TASKS TO PERFORM
[a] In the article on building non-blocking web APIs in Java, what does a controller in a traditional Spring web MVC application tie up from the time it gets a request until it returns a value?
[b] Continue the article on building non-blocking web APIs in Java from where it stops.

SELECTED PASSAGE
★ ★ ★ ★ ★ ★ ★
Building Non-Blocking Web APIs in Java
December 26, 2021
A traditional spring web MVC application is blocking in nature. What does that mean? It means that from the time a controller gets a request to the time it returns some value, it ties up a thread. A lesson on threads themselves is a topic for another day - but for the purpose of this write-up, a simple definition is: a thread is a lightweight process - where a process gets dedicated resources, a thread runs within context of a program (or a process) and takes advantage of resources alloted to that program. You can think of it as a single execution flow but what it is, and why it is important will become clearer as we go.
Concurrent Requests Handling
Simplest MVC application will look something like this:
Component A would call component B and then wait for it’s response. Component B gets a request and starts doing something.
Component A here could be anything, a separate service, or even frontend of your website.
Component B is your backend application
The problem here is that if your application just runs on a single thread, until Component B is done ‘doing something’ and responding to component A, the thread is tied up - it will not be available to accept another incoming request. If another user were to open the browser and type in your website’s domain, your server will reject it’s request - making the webpage load without whatever content your service provides.
★ ★ ★ ★ ★ ★ ★
SUPPLIED RECORDS
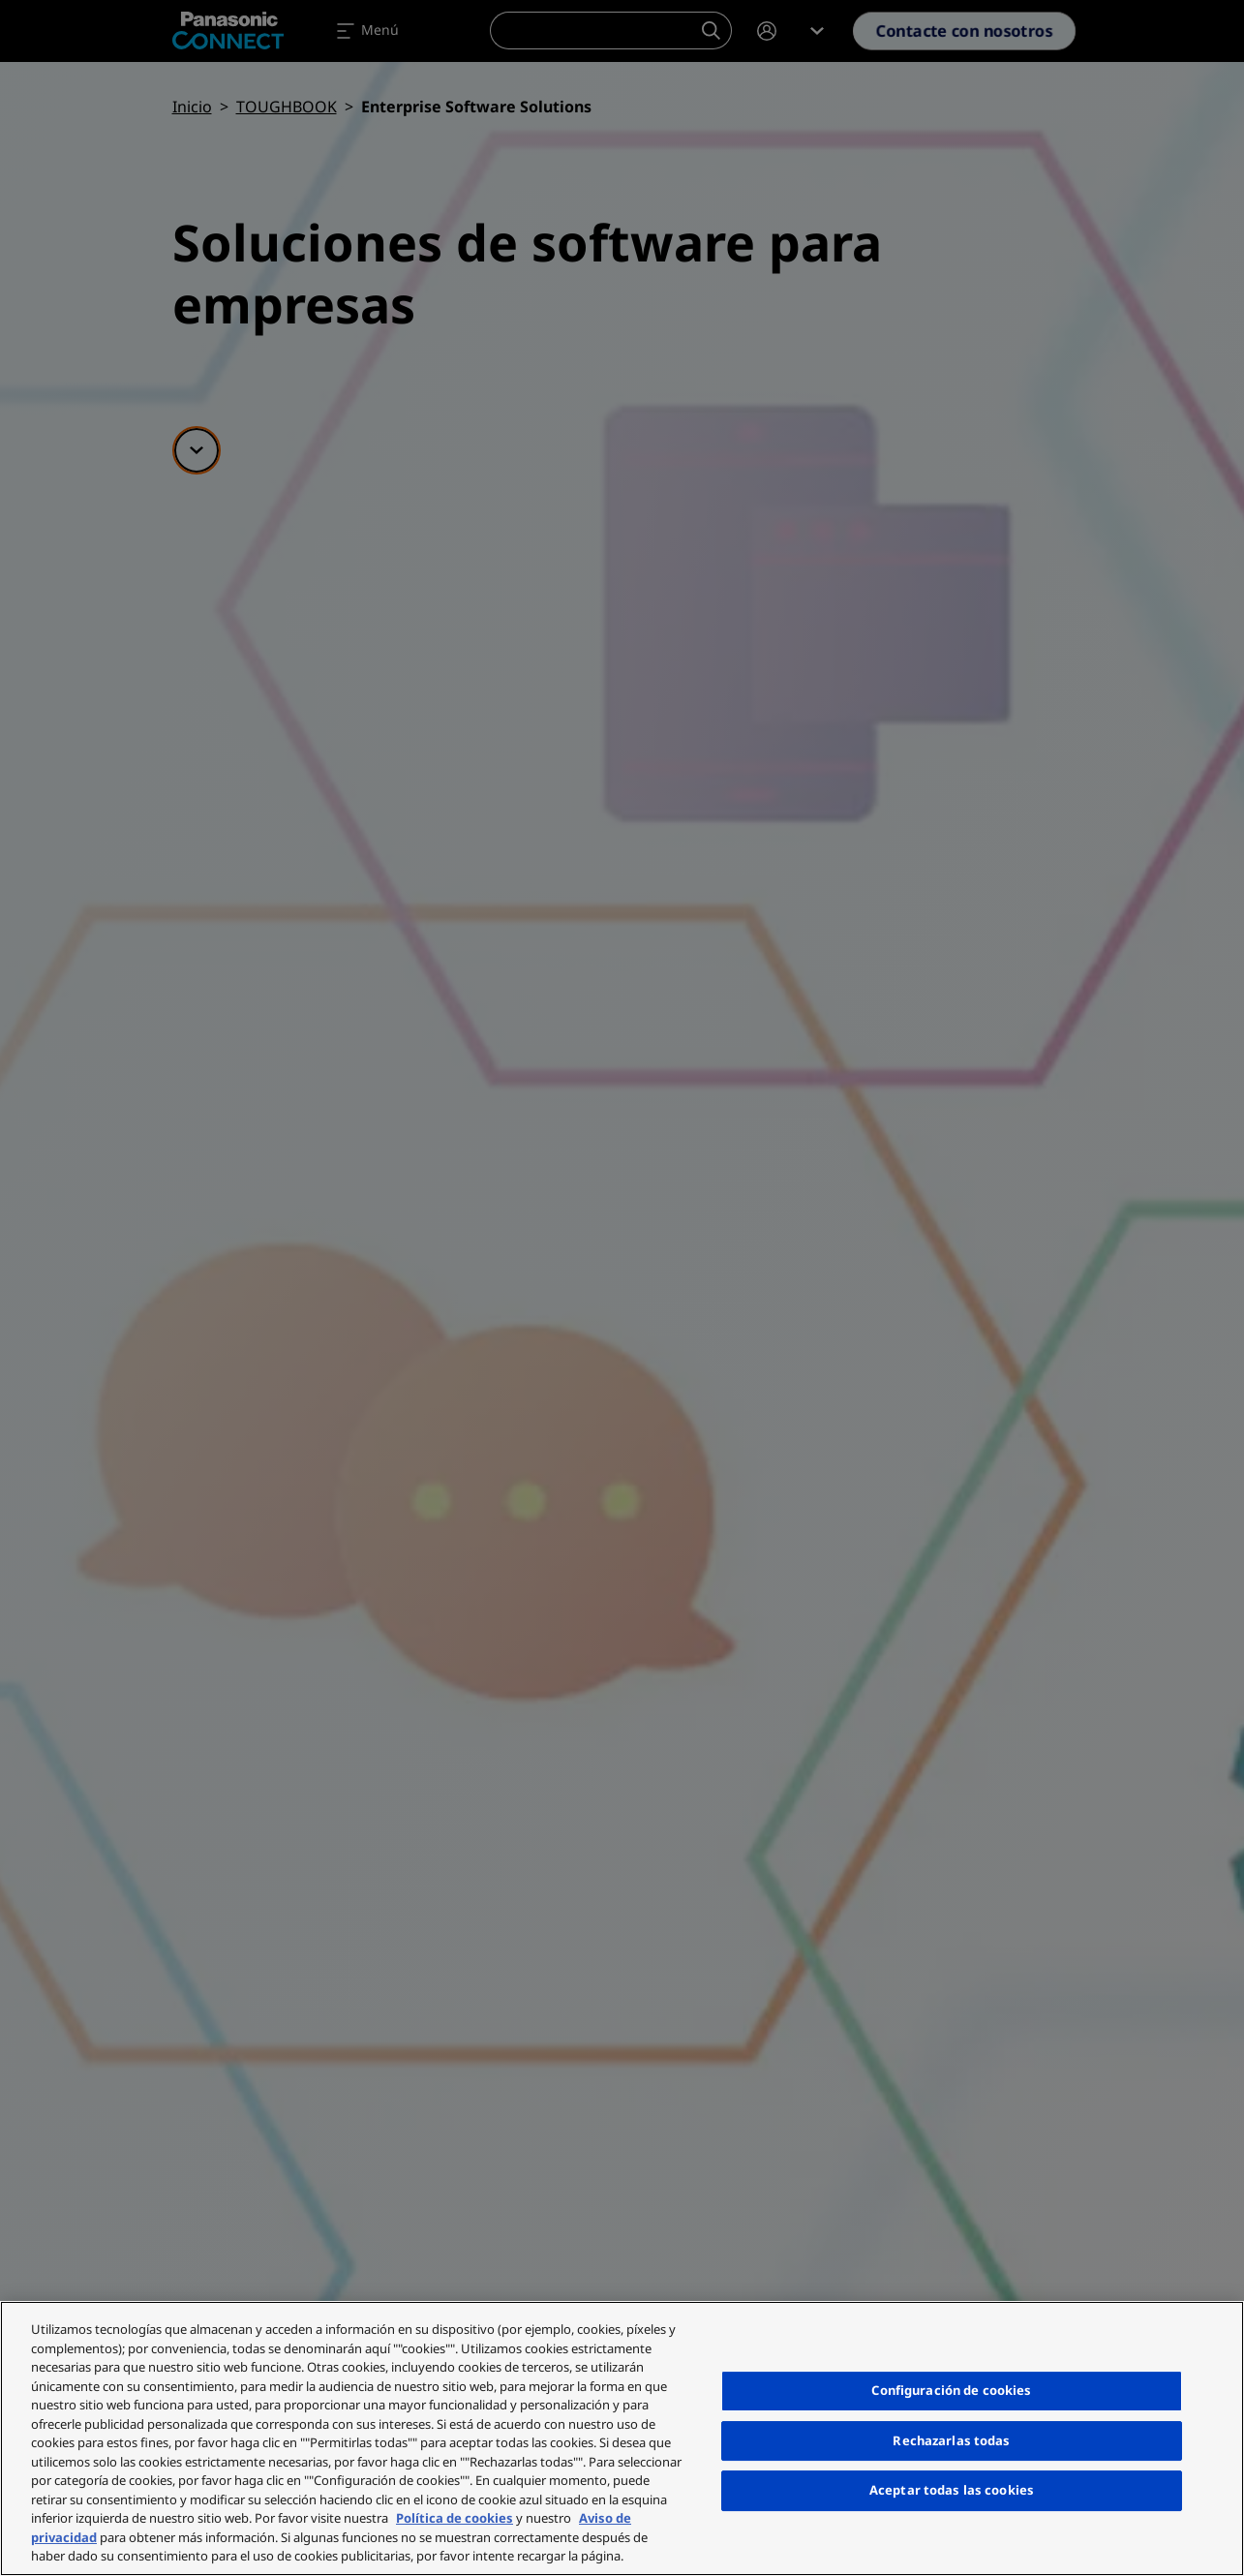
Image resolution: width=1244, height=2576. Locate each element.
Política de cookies (454, 2518)
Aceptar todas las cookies (951, 2490)
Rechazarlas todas (951, 2440)
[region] (622, 2438)
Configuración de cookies (951, 2390)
★ ★ ★ ★ ★ ★ ★
EXERCISE RESULTS
[a] A thread.

[b]
A lot of application containers provide support for allowing your application to handle concurrent requests. In Python land, for example, gunicorn or uwsgi will both allow you to start your container with multiple workers. They can also queue incoming requests instead of immediately rejecting them to allow some back-pressure. As workers free up, they will pick next request from the queue and hand it off to the worker (increasing total time taken to service that particular request: time in queue + processing time).
In Java, on the other hand, you can achieve similar results two ways.
A) web application servers can allow concurrent request and queueing mechanism (similar to what uWSGI would do) B) your application can keep your main thread free by handing off computation to a separate thread.
A major difference between Java and Python here is that Python has the infamous GIL - that can potentially (and intentionally) slowdown performance as you multi-thread your code.
So while our web application will not be single threaded, e.g. in case of Netty it can be upto 2 * CPU cores, it does not mean our application will be optimal. You can allow 8 concurrent connections yet run out as the demand scales.
IO Bound vs CPU Bound
If your application is doing CPU intensive work, you will have to keep a low number of threads as concurrency really doesn’t get you anything - your CPU is busy doing actual work and rarely has time to switch context and start working on another computation.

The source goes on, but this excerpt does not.